* TASK TO COMPLETE *
Repeat each entry below without omitting a single word.

* DATA TO USE *
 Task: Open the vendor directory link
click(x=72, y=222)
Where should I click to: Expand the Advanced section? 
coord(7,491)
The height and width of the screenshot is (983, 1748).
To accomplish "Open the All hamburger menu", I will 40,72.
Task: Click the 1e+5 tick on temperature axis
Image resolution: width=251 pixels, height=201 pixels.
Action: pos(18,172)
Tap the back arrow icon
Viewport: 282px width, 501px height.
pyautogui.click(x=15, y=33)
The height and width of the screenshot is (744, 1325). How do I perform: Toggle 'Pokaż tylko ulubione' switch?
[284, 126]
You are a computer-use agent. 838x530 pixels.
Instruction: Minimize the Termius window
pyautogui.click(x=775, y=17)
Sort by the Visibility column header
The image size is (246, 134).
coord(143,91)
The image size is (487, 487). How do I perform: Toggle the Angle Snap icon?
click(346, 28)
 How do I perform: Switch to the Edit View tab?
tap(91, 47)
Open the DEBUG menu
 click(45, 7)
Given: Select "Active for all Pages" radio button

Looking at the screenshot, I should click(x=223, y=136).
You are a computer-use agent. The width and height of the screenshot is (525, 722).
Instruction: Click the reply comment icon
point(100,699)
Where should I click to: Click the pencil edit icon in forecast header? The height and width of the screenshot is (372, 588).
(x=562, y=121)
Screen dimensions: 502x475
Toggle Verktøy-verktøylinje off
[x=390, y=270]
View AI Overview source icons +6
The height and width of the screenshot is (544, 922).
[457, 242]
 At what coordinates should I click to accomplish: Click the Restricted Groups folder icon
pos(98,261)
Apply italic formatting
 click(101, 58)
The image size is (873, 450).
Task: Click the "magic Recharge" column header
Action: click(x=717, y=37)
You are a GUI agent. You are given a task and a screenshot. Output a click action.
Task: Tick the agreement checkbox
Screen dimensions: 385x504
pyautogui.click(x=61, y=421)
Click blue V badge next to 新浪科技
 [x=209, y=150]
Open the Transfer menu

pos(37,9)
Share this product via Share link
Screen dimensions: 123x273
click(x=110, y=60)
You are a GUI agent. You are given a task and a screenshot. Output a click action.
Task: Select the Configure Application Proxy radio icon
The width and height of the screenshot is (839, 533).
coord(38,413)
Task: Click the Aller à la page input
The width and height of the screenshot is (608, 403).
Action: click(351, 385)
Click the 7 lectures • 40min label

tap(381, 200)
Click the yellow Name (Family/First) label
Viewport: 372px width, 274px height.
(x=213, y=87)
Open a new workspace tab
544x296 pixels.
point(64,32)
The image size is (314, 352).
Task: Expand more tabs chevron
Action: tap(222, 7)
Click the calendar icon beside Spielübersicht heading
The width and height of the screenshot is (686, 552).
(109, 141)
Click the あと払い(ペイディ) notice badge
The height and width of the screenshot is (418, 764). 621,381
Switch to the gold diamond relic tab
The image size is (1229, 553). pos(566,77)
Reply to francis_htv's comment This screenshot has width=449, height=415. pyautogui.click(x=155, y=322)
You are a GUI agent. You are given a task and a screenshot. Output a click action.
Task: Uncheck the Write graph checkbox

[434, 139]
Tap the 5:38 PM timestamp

* ANSWER SPACE *
 Task: Open the vendor directory link
click(x=72, y=222)
Where should I click to: Expand the Advanced section? 
coord(7,491)
The height and width of the screenshot is (983, 1748).
To accomplish "Open the All hamburger menu", I will 40,72.
Task: Click the 1e+5 tick on temperature axis
Image resolution: width=251 pixels, height=201 pixels.
Action: pos(18,172)
Tap the back arrow icon
Viewport: 282px width, 501px height.
pyautogui.click(x=15, y=33)
The height and width of the screenshot is (744, 1325). How do I perform: Toggle 'Pokaż tylko ulubione' switch?
[284, 126]
You are a computer-use agent. 838x530 pixels.
Instruction: Minimize the Termius window
pyautogui.click(x=775, y=17)
Sort by the Visibility column header
The image size is (246, 134).
coord(143,91)
The image size is (487, 487). How do I perform: Toggle the Angle Snap icon?
click(346, 28)
 How do I perform: Switch to the Edit View tab?
tap(91, 47)
Open the DEBUG menu
 click(45, 7)
Given: Select "Active for all Pages" radio button

Looking at the screenshot, I should click(x=223, y=136).
You are a computer-use agent. The width and height of the screenshot is (525, 722).
Instruction: Click the reply comment icon
point(100,699)
Where should I click to: Click the pencil edit icon in forecast header? The height and width of the screenshot is (372, 588).
(x=562, y=121)
Screen dimensions: 502x475
Toggle Verktøy-verktøylinje off
[x=390, y=270]
View AI Overview source icons +6
The height and width of the screenshot is (544, 922).
[457, 242]
 At what coordinates should I click to accomplish: Click the Restricted Groups folder icon
pos(98,261)
Apply italic formatting
 click(101, 58)
The image size is (873, 450).
Task: Click the "magic Recharge" column header
Action: click(x=717, y=37)
You are a GUI agent. You are given a task and a screenshot. Output a click action.
Task: Tick the agreement checkbox
Screen dimensions: 385x504
pyautogui.click(x=61, y=421)
Click blue V badge next to 新浪科技
 [x=209, y=150]
Open the Transfer menu

pos(37,9)
Share this product via Share link
Screen dimensions: 123x273
click(x=110, y=60)
You are a GUI agent. You are given a task and a screenshot. Output a click action.
Task: Select the Configure Application Proxy radio icon
The width and height of the screenshot is (839, 533).
coord(38,413)
Task: Click the Aller à la page input
The width and height of the screenshot is (608, 403).
Action: click(351, 385)
Click the 7 lectures • 40min label

tap(381, 200)
Click the yellow Name (Family/First) label
Viewport: 372px width, 274px height.
(x=213, y=87)
Open a new workspace tab
544x296 pixels.
point(64,32)
The image size is (314, 352).
Task: Expand more tabs chevron
Action: tap(222, 7)
Click the calendar icon beside Spielübersicht heading
The width and height of the screenshot is (686, 552).
(109, 141)
Click the あと払い(ペイディ) notice badge
The height and width of the screenshot is (418, 764). 621,381
Switch to the gold diamond relic tab
The image size is (1229, 553). pos(566,77)
Reply to francis_htv's comment This screenshot has width=449, height=415. pyautogui.click(x=155, y=322)
You are a GUI agent. You are given a task and a screenshot. Output a click action.
Task: Uncheck the Write graph checkbox

[434, 139]
Tap the 5:38 PM timestamp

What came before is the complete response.